- [WORK TO BE COMPLETED] Please rewrite the part that opens with the line containing "Select the Keyword row label" and closes with the line containing "Image resolution: width=665", replacing "Done" with "Cancel" and leaving everything else unchanged.

- [RECORDED INFORMATION]
· · · · ·

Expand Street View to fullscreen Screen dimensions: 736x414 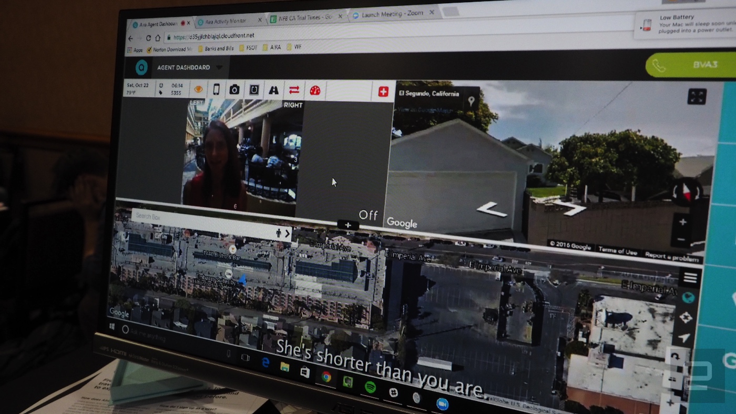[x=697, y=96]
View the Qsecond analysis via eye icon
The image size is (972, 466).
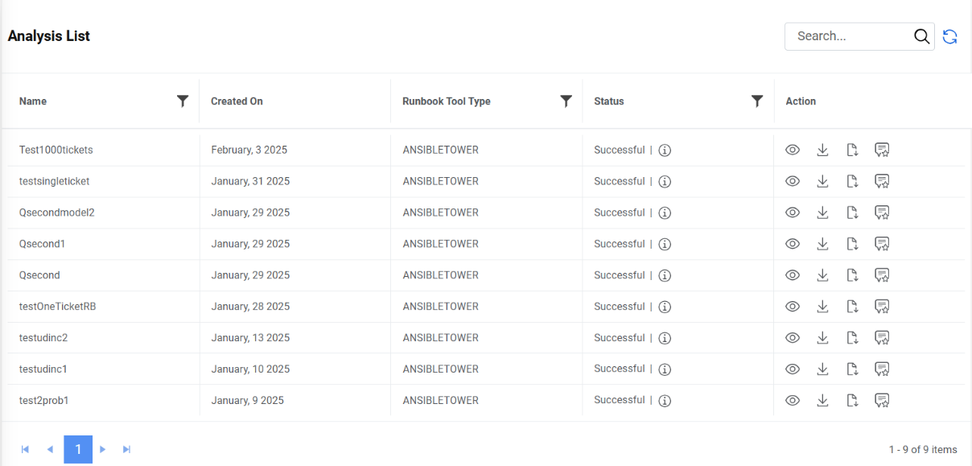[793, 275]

· · · · ·

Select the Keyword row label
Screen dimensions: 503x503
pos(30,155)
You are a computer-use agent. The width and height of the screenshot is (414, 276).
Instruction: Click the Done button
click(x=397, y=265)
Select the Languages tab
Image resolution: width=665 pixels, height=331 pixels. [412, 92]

· · · · ·

- [RESPONSE TO THE TASK]
Select the Keyword row label
Screen dimensions: 503x503
pos(30,155)
You are a computer-use agent. The width and height of the screenshot is (414, 276).
Instruction: Click the Cancel button
click(x=397, y=265)
Select the Languages tab
Image resolution: width=665 pixels, height=331 pixels. [412, 92]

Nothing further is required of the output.